Ratecard : Comment les éditeurs peuvent-ils traverser ces cycles ?

Philipp Schmidt : Trois leviers me paraissent essentiels. Premièrement, la brand safety. Elle reste un critère décisif pour de nombreuses marques. Dans un contexte où les discours complotistes ou délirants se diffusent sans filtre, maintenir des environnements publicitaires fiables est une exigence absolue.

Deuxièmement, la responsabilité environnementale. À l’heure où une requête sur ChatGPT peut mobiliser l’équivalent de plusieurs verres d’eau en énergie, il est urgent d’interroger l’utilité de certaines requêtes futiles. Les éditeurs responsables doivent s’engager dans une approche plus sobre.

Troisièmement, la performance. Les éditeurs ont la capacité de générer de l’attention qualifiée, de l’engagement réel, de la conversion efficace. Ils peuvent ainsi redevenir des « safe gardens », des environnements protégés, là où l’open web s’avère parfois fragmenté et risqué.

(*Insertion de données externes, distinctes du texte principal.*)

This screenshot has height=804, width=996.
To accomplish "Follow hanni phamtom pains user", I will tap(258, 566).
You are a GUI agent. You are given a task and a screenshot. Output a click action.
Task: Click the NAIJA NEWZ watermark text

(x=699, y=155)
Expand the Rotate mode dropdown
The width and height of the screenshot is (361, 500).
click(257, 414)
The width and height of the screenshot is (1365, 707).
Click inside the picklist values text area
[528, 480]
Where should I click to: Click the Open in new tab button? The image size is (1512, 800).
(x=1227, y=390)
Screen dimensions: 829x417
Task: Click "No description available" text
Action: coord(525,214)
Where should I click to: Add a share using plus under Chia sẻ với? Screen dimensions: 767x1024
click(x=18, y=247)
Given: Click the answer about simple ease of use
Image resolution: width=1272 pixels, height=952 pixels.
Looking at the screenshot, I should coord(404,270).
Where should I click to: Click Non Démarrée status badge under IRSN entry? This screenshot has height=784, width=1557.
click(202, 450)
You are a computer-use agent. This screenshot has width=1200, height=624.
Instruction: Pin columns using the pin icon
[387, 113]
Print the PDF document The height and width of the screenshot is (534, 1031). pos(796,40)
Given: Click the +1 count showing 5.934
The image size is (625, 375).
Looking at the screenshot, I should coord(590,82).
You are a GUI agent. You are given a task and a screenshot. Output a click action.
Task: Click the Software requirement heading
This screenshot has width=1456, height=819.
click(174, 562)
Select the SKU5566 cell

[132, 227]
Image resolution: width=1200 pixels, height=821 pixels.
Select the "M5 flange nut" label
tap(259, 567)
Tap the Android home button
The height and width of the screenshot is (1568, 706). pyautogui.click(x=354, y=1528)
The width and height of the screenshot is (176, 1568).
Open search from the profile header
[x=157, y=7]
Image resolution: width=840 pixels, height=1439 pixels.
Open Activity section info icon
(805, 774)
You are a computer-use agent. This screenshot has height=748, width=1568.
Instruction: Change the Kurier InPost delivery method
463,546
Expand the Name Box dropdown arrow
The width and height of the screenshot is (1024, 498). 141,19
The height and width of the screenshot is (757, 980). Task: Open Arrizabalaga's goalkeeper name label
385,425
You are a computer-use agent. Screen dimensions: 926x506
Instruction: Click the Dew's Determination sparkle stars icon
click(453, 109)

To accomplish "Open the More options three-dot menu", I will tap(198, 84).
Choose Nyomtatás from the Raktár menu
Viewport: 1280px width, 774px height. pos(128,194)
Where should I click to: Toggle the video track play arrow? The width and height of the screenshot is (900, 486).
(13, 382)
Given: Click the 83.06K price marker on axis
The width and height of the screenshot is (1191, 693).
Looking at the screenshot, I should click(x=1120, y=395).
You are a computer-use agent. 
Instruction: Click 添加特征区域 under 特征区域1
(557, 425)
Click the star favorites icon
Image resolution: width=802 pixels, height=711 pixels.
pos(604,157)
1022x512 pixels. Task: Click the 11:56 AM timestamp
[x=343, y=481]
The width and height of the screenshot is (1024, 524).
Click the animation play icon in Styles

Ratecard : Ce sujet de la chaîne de valeur revient souvent dans vos prises de parole…

Philipp Schmidt : Oui, et il est central. Un annonceur qui investit 100 euros et constate que seulement 40 euros atteignent réellement le média s’interrogera vite : pourquoi ne pas aller directement chez Google ou Meta ? Cette opacité fragilise l’open web. D’où notre premier axe stratégique : la SPO. Il faut simplifier l’accès aux inventaires, éliminer les intermédiaires superflus, favoriser la transparence.

Ratecard : Vous avez mentionné d’autres priorités chez Prisma Media Solutions ?

Philipp Schmidt : Notre deuxième chantier est le retail media. Les retailers ont massivement investi, souvent sans atteindre leurs objectifs. Leur inventaire on-site est limité, et l’arbitrage entre logique média et logique commerciale est parfois conflictuel. Nous pensons que les éditeurs ont une carte à jouer en structurant des offres off-site robustes, activables via des partenaires technologiques adaptés.

Enfin, notre troisième priorité concerne la valeur média – qu’il s’agisse de contenus, d’expérience utilisateur ou de performance publicitaire. Nous avons refondu entièrement notre plateforme digitale autour d’un socle technologique unique, plus rapide, plus fluide, plus élégant. Certains de nos titres comme Capital en bénéficient déjà. L’enjeu est d’offrir une expérience premium cohérente, tant pour le lecteur que pour l’annonceur.

Ratecard : Et face à l’essor de l’IA générative, quelle doit être la posture des éditeurs ?

Philipp Schmidt : L’enjeu est existentiel. L’IA va bientôt synthétiser toutes les réponses directement depuis les contenus des éditeurs, sans que l’utilisateur n’ait besoin de cliquer. Si le web ouvert disparaît, les IA vont finir par se nourrir uniquement d’elles-mêmes, avec un appauvrissement général. Les grands modèles linguistiques (LLM) ont besoin d’un écosystème riche, structuré, documenté. Il faudra donc mettre en place des accords, encadrés par le législateur ou issus d’initiatives volontaires, pour permettre aux LLM de s’appuyer sur des contenus à forte valeur ajoutée. Exactement comme on l’a fait dans l’industrie musicale avec la gestion des droits. C’est une condition pour que l’IA reste pertinente et utile.